Last Updated: January 18, 2022
As the housing market is getting back to its pre-pandemic activity, its home sales problem has come to light once more. Namely, due to a low supply of homes and record-high prices, sales have been drastically dropping for the last four months, according to recent data from the National Association of Realtors.
Data shows that home sale rates have been dropping for four consecutive months, with the latest drop recorded as 0.9% (or 5.8 million units) in May. Although technically the sales have increased by 44.6% compared to May 2020, when a little over 4 million units were sold, the effect of the pandemic should be taken into consideration as a major factor in last year’s low numbers.

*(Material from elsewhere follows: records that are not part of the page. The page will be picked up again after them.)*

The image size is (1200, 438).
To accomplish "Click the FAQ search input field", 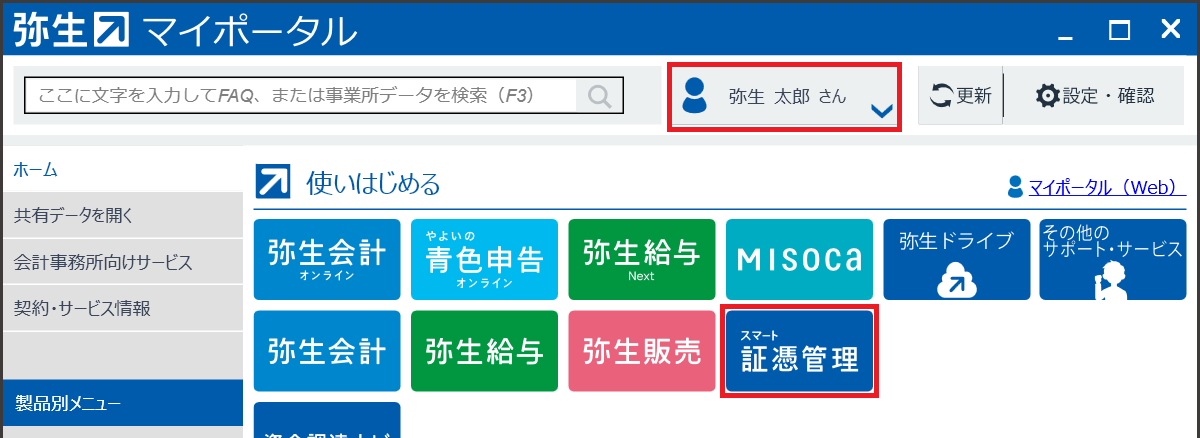I will (x=301, y=96).
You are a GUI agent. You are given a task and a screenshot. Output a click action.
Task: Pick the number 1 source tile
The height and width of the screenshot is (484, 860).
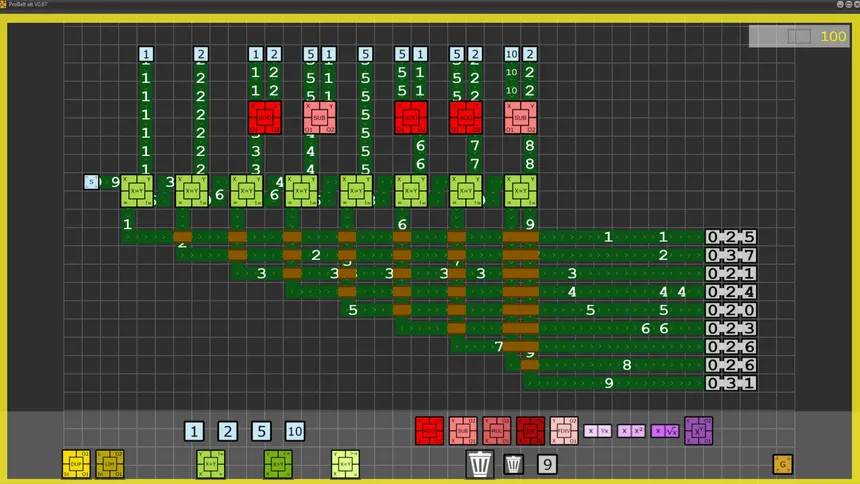pyautogui.click(x=194, y=431)
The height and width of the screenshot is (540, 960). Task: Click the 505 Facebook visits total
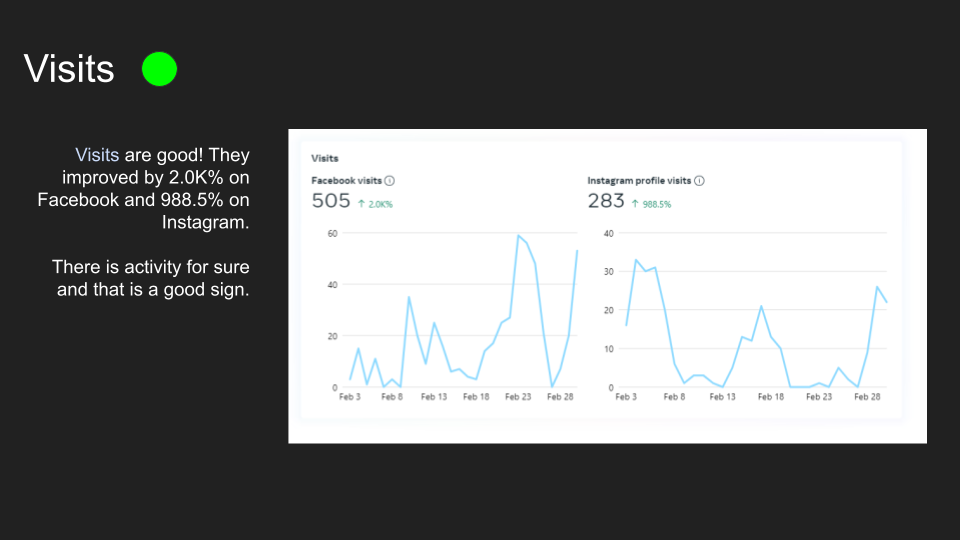point(331,202)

The pandemic put a wedge into home construction by limiting supplies and creating material shortages. Although the situation is getting better, the building capacity is still affected and fewer new homes are being built to satisfy demand.

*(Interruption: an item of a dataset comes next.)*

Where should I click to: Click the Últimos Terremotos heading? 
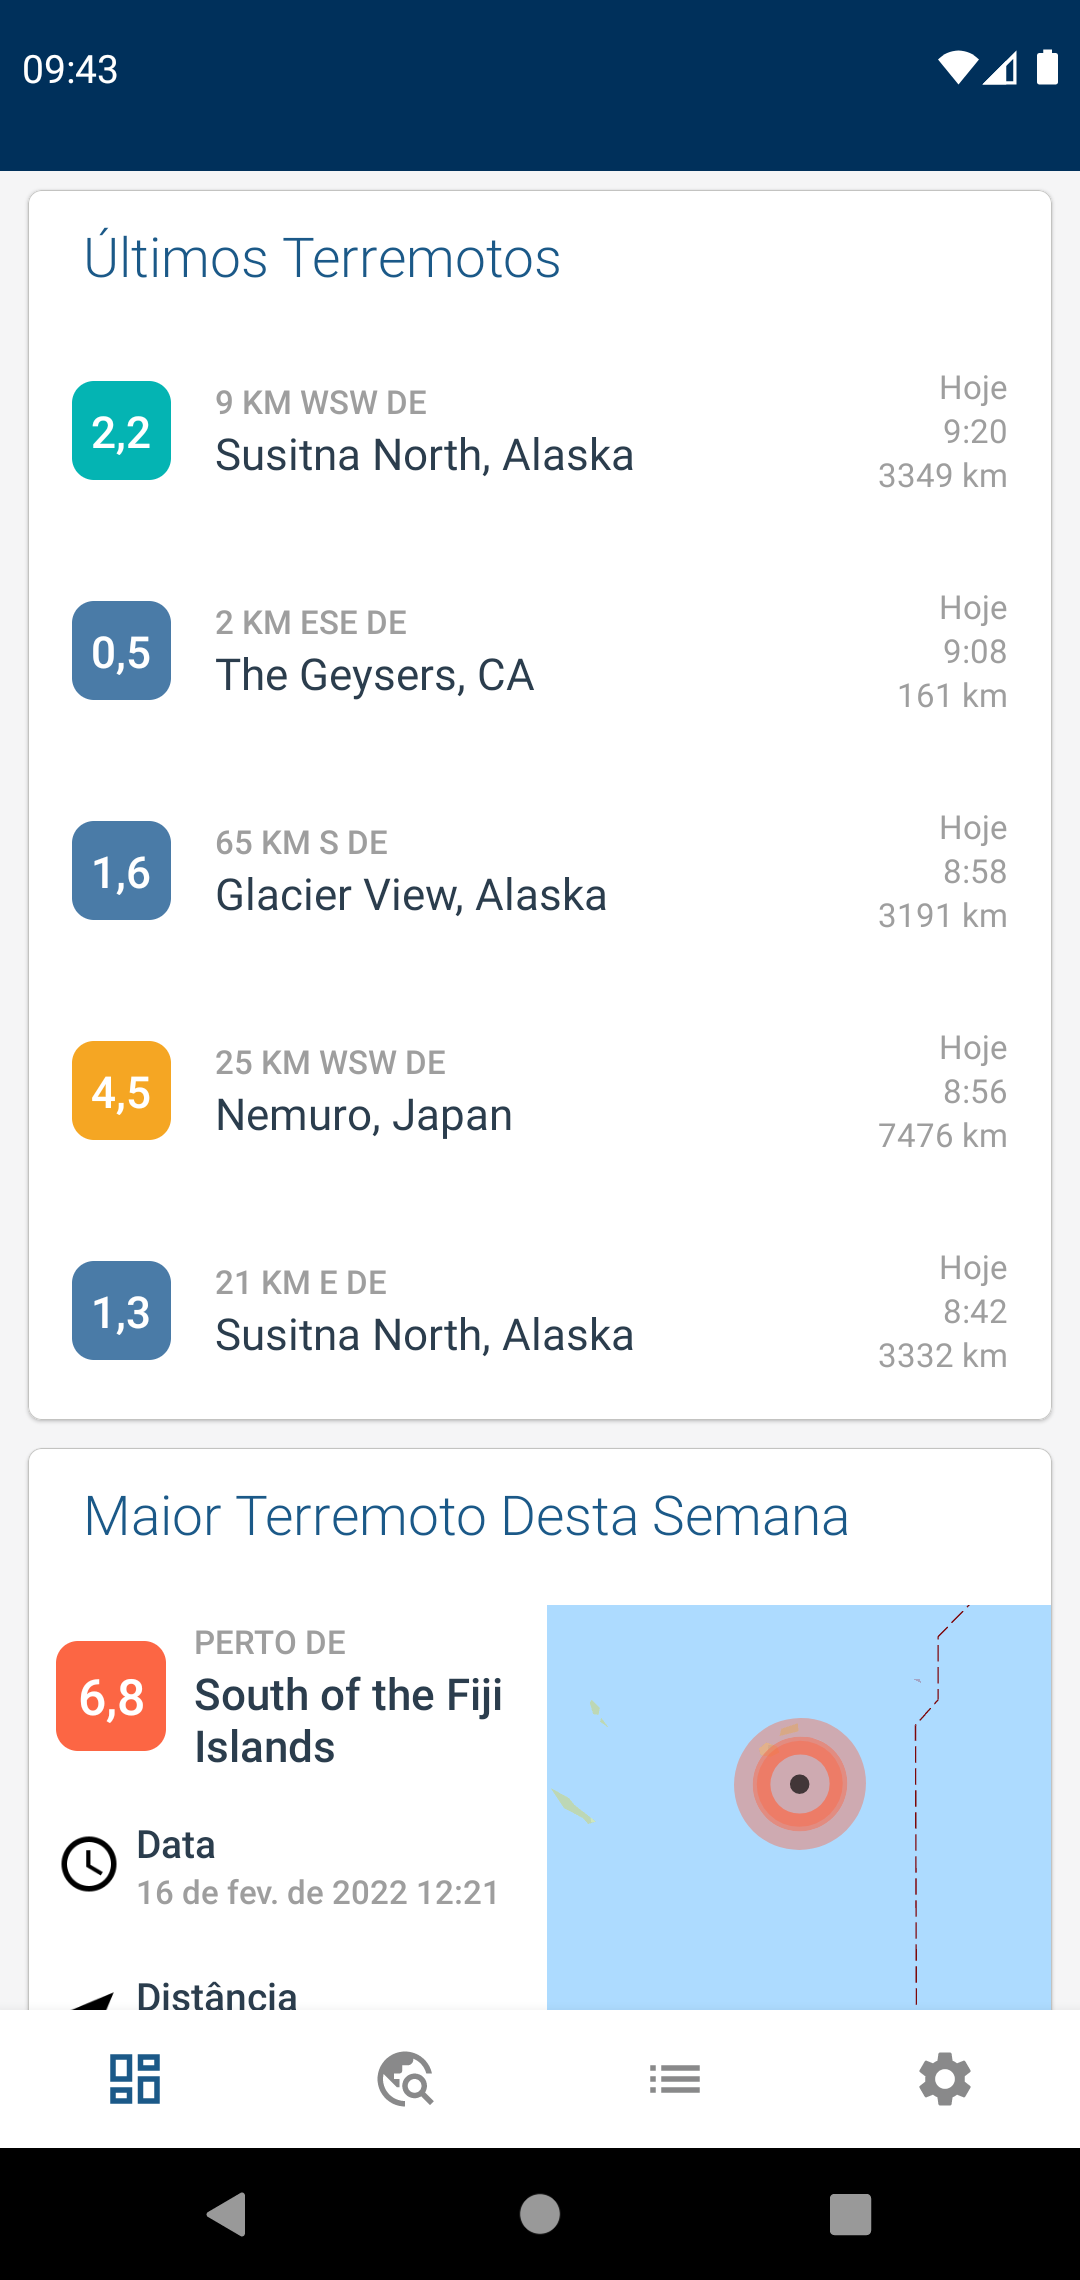click(322, 258)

With supplies running low, many potential buyers are unable to purchase their dream homes. Although the housing inventory rose by 7% between April and May, it’s still down 20.6% compared to last year. With May’s unsold inventory of 1.23 million units, it would only take 2.5 months for it to sell out at this pace.

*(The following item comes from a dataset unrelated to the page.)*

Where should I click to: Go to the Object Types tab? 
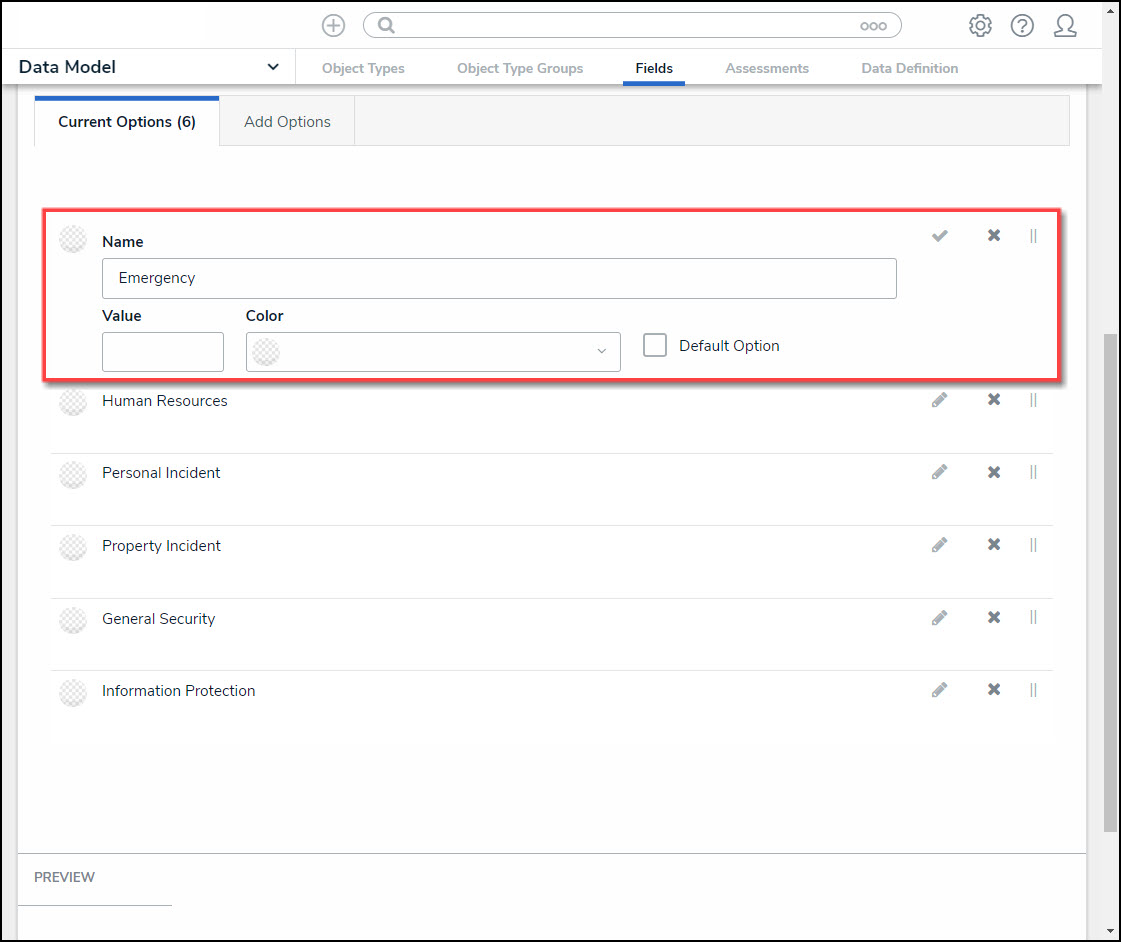click(363, 68)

First-Time Home Buyers Giving up as Prices Increase
Due to the low inventory, unit prices are at a record high. Compared to May 2020’s median price of $283,500, the market has seen a 23.6% increase in May 2021, bringing the median price to $350,300. As a result, many potential first-time buyers with bad credit or a low income struggle with home purchases.
One of the biggest issues caused by the pandemic is unemployment. With many Americans left without a job, the goal of buying a home has become less attainable. Although there was a sharp decline in mortgage rates in April, it still wasn’t enough to convince buyers to take the plunge, as they may still struggle with their downpayment.
Anyone who has done thorough research before buying a house knows the importance of having a sizeable downpayment for getting a good rate and deal on a house. Even if that isn’t an issue, the actual purchase of a home isn’t where the money spending stops. Costs for renovations, repairs, or even home warranty can ramp up.
That said, the situation isn’t the same throughout the whole country. Although the Northeast, the West, and the South suffered a decline in sales, they rose in the Midwest due to its more affordable prices—the median price was $268,500 in May. This might be an option potential home buyers could take into account if they’re in a rush, as the overall housing situation isn’t expected to improve any time soon.